Me incliné hacia ella sobre la mesa, incapaz de dejar de sonreír.
-¿Aceptas entonces caer rendida a mis pies después de haberlo probado? –le pregunté.
Mi intención era que comenzáramos a flirtear de nuevo. Era la única forma que tenía de mantener la situación más o menos controlada por encontrarme en un elemento que sabía cómo funcionaba y porque no sabía hacerlo de otra forma; aquella era mi primera cita formal con una chica que me interesaba de verdad. En otra ocasión, y siendo otra persona, me habría acercado a ella, habría coqueteado un poco y habría conseguido metérmela en los pantalones.
Pero con Genevieve no quería hacer las cosas así. Le había prometido que cambiaría y eso mismo era lo que estaba intentando.
Genevieve se metió otro bocado en la boca y me observó en silencio mientras masticaba. Esperaba que mi pregunta no la hubiera incomodado; era cierto que le había prometido que, de salir las cosas mal en aquel fin de semana que acababa de comenzar, la llevaría de regreso donde ella quisiera. Confiaba en no tener que cumplirla y que las cosas salieran bien
-Veamos cómo trascurre la cena y ya veremos –contestó, zalamera.
No sabía cómo tomarme sus últimas palabras, pero opté por preguntarle por su infancia. Me vino a la mente el vídeo que me había mostrado mi madre de cuando Ken y yo éramos niños y salíamos haciendo una guerra de arena junto a las hermanas Clermont; Genevieve no parecía recordarlo y yo no quise sacar el tema por el hecho de que su hermana mayor, Hannah, había muerto varios años más tarde.
El peso de la cajita pareció duplicarse conforme pasaban los segundos y los temas de conversación se nos acababan. Íbamos por el tercer plato y estábamos hablando sobre cuáles eran nuestros gustos musicales favoritos cuando decidí lanzarme de cabeza.

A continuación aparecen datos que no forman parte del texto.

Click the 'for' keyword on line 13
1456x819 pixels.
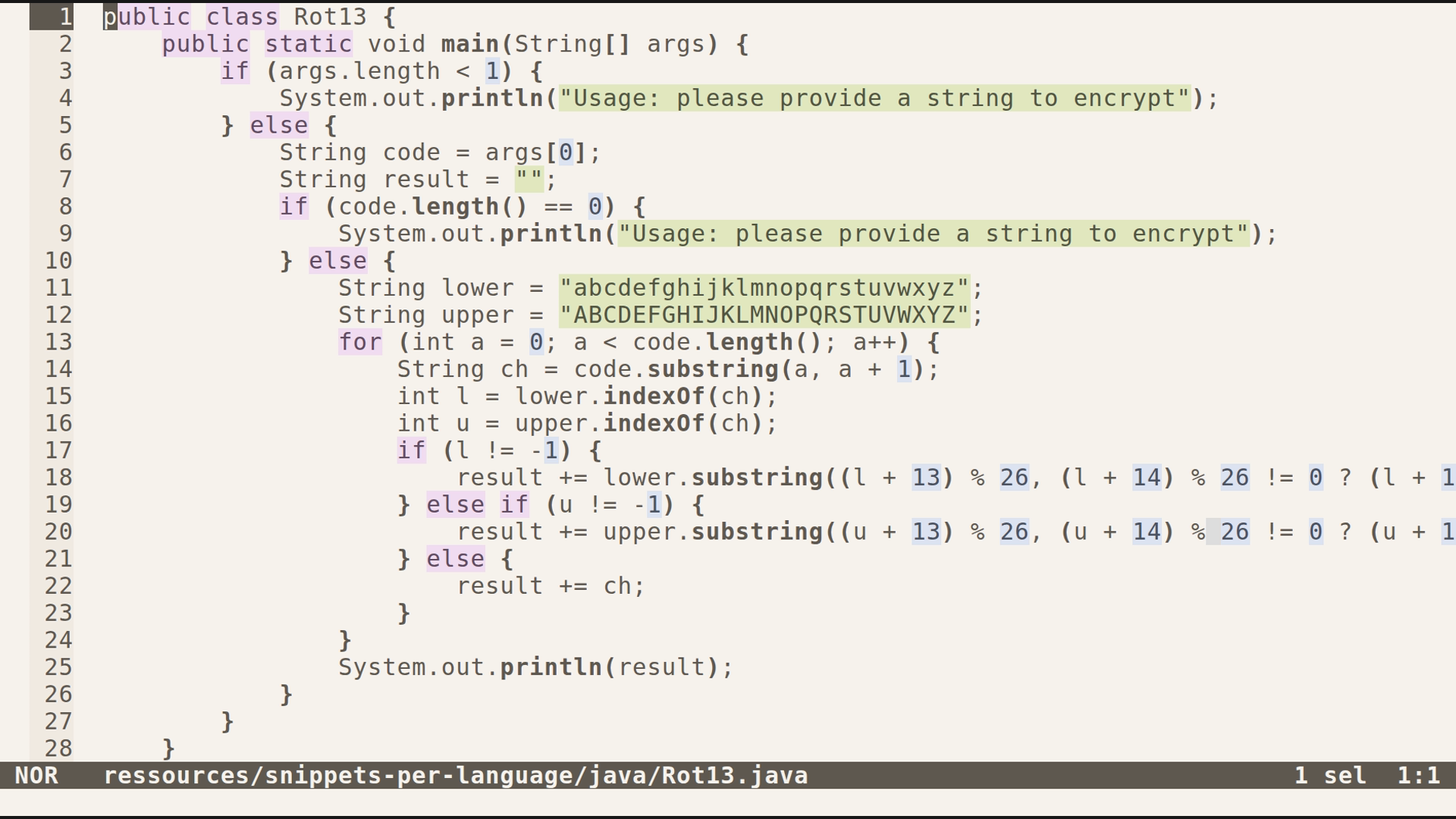[x=359, y=342]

-El domingo fue tu cumpleaños –dije, fingiendo que lo recordaba de golpe.
Ella asintió, pero no parecía muy ilusionada con el tema.

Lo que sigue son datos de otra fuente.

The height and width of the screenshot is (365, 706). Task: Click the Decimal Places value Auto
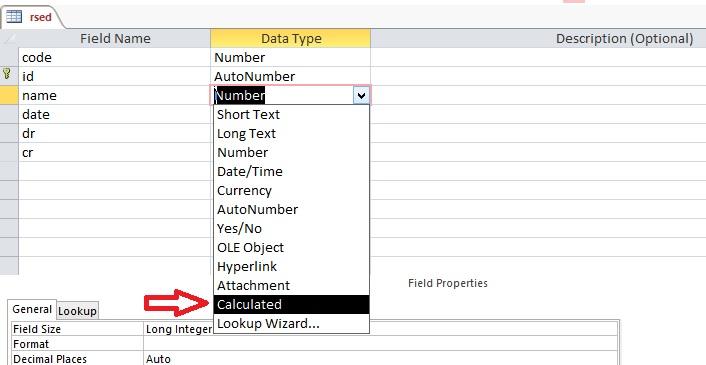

-Fue un día muy importante para mí –comenzó y miró inconscientemente su mano. Al menos había tenido el detalle de quitarse el anillo-. Pero también fue muy duro.
Enarqué ambas cejas con curiosidad.
-¿Y eso por qué? -¿recordáis el dicho de «La curiosidad mató al gato»? Bien, pues a mí debían darme de hostias por ello. No pude contenerme a preguntar.
Genevieve bajó la mirada.
-Mi hermana mayor murió cuando tenía diecisiete años –me confesó en un susurro, como si le costara hablar de ello en voz alta. O conmigo.

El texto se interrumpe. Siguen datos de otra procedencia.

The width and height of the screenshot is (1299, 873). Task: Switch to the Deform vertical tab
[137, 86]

Vale, eso no me lo había esperado en absoluto. Palpé el bolsillo donde guardaba a buen recaudo aquella dichosa cajita y me animé a mí mismo a continuar; Genevieve parecía haberse sumido en sus propias reflexiones y, tal y como me había prometido yo mismo, la quería entre mis brazos antes del postre.
Traducido: aquel era el momento perfecto.
Saqué a duras penas la cajita borgoña y la deslicé con suavidad por la mesa hasta que se detuvo al lado del codo de Genevieve; ella levantó la mirada un segundo para mirarme a mí y, después clavarla en aquel maldito cuadrado de terciopelo.
-¿Qué es esto? –inquirió.
-Mi regalo de cumpleaños atrasado y mi promesa de compromiso –le informé y vi cómo su rostro mudaba a un gesto de desconcierto e incredulidad-. Vamos, ábrelo –la animé.